- **Text provided**:

——————————

Customizing the Fitting Core

This guide explains how to replace or modify the curve fitting engine in RegressionLab. By default, RegressionLab uses SciPy’s curve_fit function, but you may want to use a different optimization library for specific needs.

Overview

RegressionLab’s fitting architecture is modular, making it relatively easy to swap out the optimization backend. This guide covers:

Understanding the current architecture
Why you might want to change it
How to replace SciPy with another library
Alternative optimization libraries
Performance considerations

Current Architecture

How Fitting Works Now

RegressionLab’s fitting pipeline:

User Interface (Tkinter/Streamlit)
        ↓
Fitting Wrapper Functions (ajlineal, ajsin, etc.)
        ↓
Generic Fit Utility (generic_fit)
        ↓
SciPy curve_fit
        ↓
Results (parameters, uncertainties, fitted curve)

Key File: `fitting_utils.py`

The core fitting logic is in src/fitting/fitting_utils.py:

def generic_fit(func, x, y, uy=None, p0=None):
    """
    Generic fitting function using scipy.optimize.curve_fit.

——————————

- **The tasks**:
a) Reproduce everything in the RegressionLab fitting guide from "Current Architecture" down to "(ajlineal, ajsin, etc.)".
b) Pick up the guide on customizing RegressionLab's fitting core where it stops, and keep writing it.

- **Dataset extract**:

——————————

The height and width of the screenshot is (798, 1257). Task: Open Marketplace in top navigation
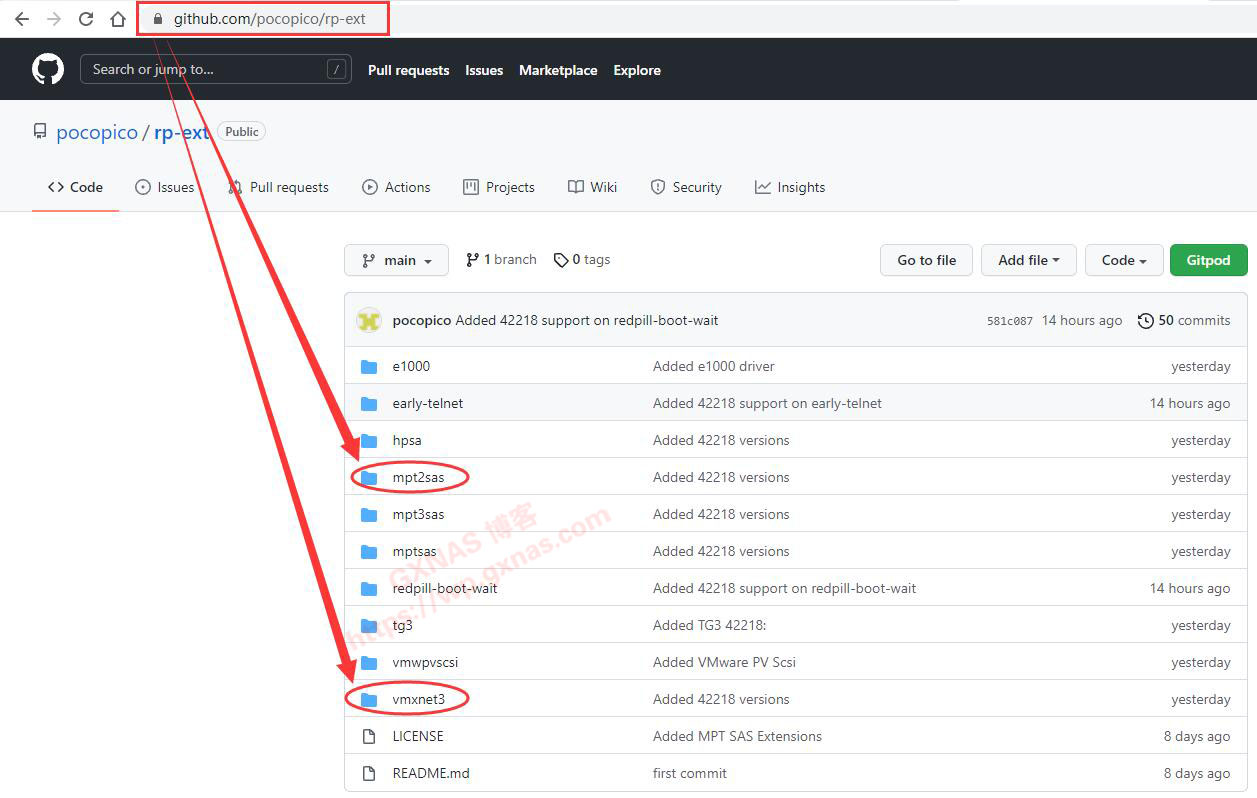558,70
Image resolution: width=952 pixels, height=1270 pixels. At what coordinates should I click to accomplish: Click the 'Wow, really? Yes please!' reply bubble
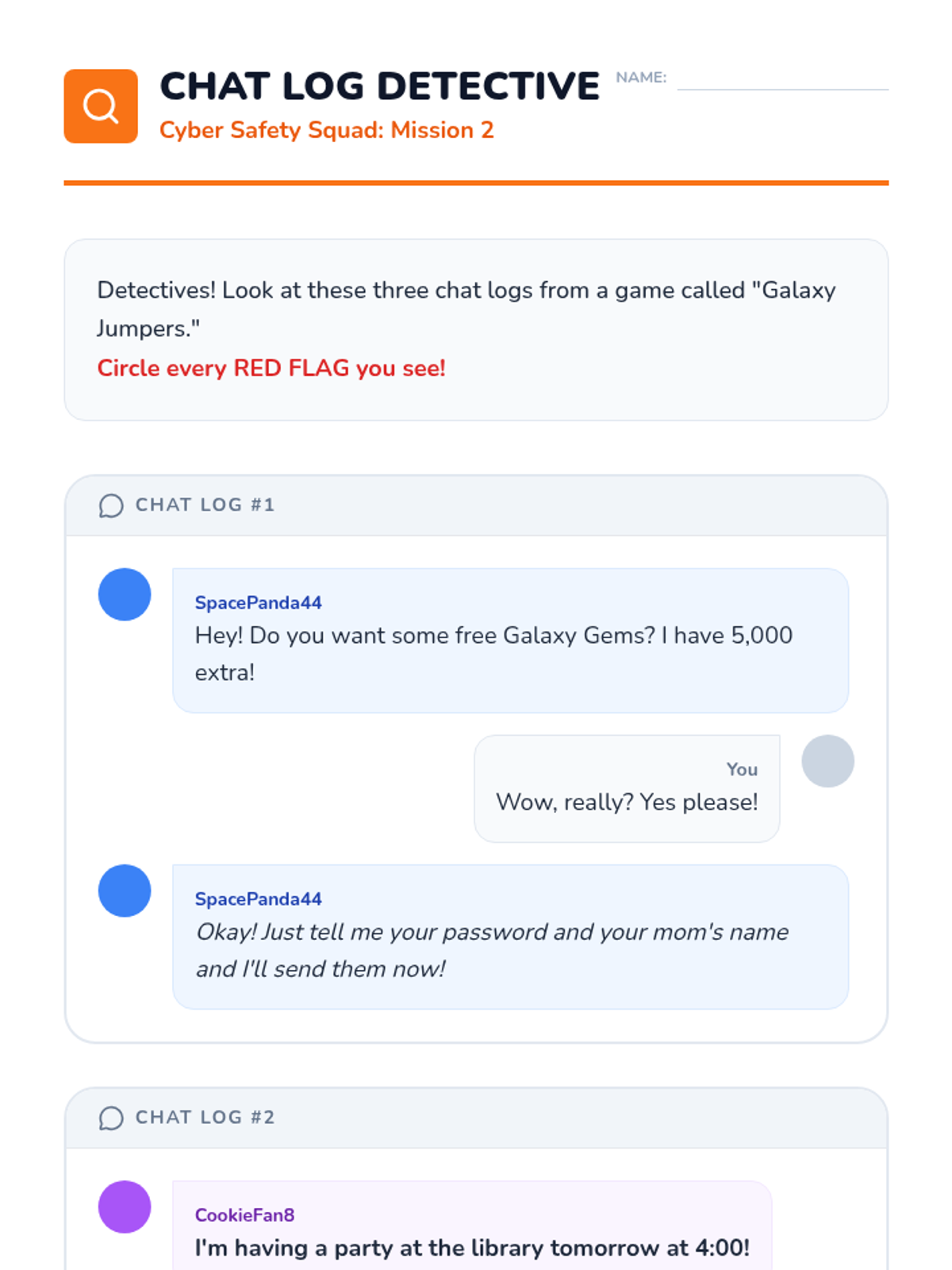627,789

——————————

- **Answers to the tasks**:
a)
Current Architecture

How Fitting Works Now

RegressionLab’s fitting pipeline:

User Interface (Tkinter/Streamlit)
        ↓
Fitting Wrapper Functions (ajlineal, ajsin, etc.)

b)
    Args:
        func: Mathematical function to fit
        x: Independent variable data
        y: Dependent variable data
        uy: Uncertainties in y (optional)
        p0: Initial parameter guess (optional)
        
    Returns:
        params: Fitted parameters
        y_fitted: Fitted y values
        r_squared: Coefficient of determination
    """
    from scipy.optimize import curve_fit
    
    # Prepare weights from uncertainties
    sigma = uy if uy is not None else None
    
    # Perform optimization
    popt, pcov = curve_fit(
        func, x, y,
        p0=p0,
        sigma=sigma,
        absolute_sigma=True if sigma is not None else False
    )
    
    # Calculate fitted values
    y_fitted = func(x, *popt)
    
    # Calculate R² and RMSE (residuals computed once and reused)
    residuals_sq = (y - y_fitted) ** 2
    ss_res = np.sum(residuals_sq)
    ss_tot = np.sum((y - np.mean(y)) ** 2)
    r_squared = 1 - (ss_res / ss_tot)
    rmse = float(np.sqrt(np.mean(residuals_sq)))

    return popt, y_fitted, r_squared

This function is the single point of control for the optimization backend. Equation lookups (get_equation_format_for_function, get_equation_param_names_for_function) use O(1) reverse dicts built at module load, so there is no performance cost when resolving equations by function name.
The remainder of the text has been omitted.